My daughter Kelly drew a comic strip called Betty Blonde five days per week for two years starting when she was thirteen years old. I wrote a program called BleAx a few years back to help her accumulate the four hand drawn panels of her daily comic strip into a single image with a title, date, copyright, borders and that sort of thing. The program allowed the her to automatically upload the strip to a website for display. I did the whole thing by hand for about a year, then spent about six months writing BleAx whenever I had an hour or so free, here and there. BleAx stands for Betty Blonde Aggregator of Comix.
I wrote BleAx in Python and still have it, but have decided to rewrite it as a learning exercise. I normally write programs in C/C++ in my day job, but have recently been wrapping some of the time critical stuff I write in C++ in a Python wrapper so engineers who do not normally write in a “non-garbage-collected” language can use it easily. I now have started using a set of libraries called PySide to write Qt GUI’s in Python. It took me a bit of time and hassle to get my environment set up to automate the GUI development and C/C++ wrapping in so I did not have to go through a ton of manual processes to build the programs and put the results where they needed to be. I do a lot of work with OpenCV so I will talk about how to use that effectively in this environment, too.
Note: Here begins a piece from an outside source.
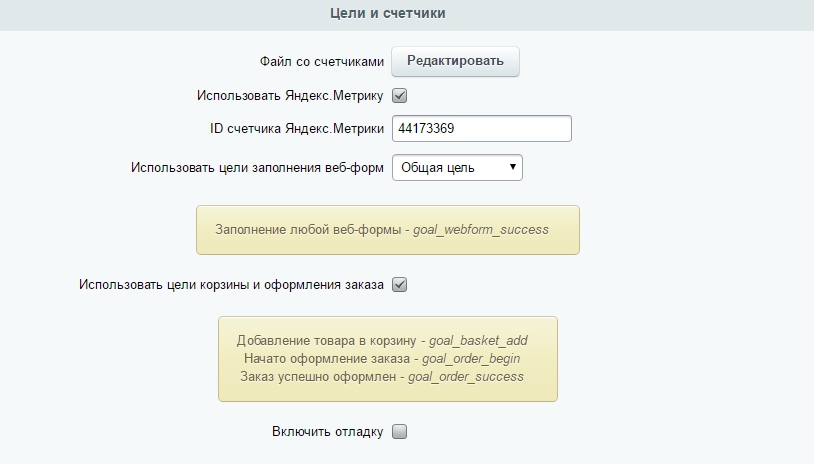Click the goal_order_success goal name
Image resolution: width=814 pixels, height=464 pixels.
pyautogui.click(x=473, y=376)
I am sure my process is not perfect and that is part of the reason I am doing this publicly, so some of the people that might read this can beat up my process and tell me how to do it better. To that end, I am going to start rewriting BleAx. I do not have a ton of time, so this will be a little bit of a slow process. I am mostly doing it just for fun and documentation, but if it helps anyone else, that will be great.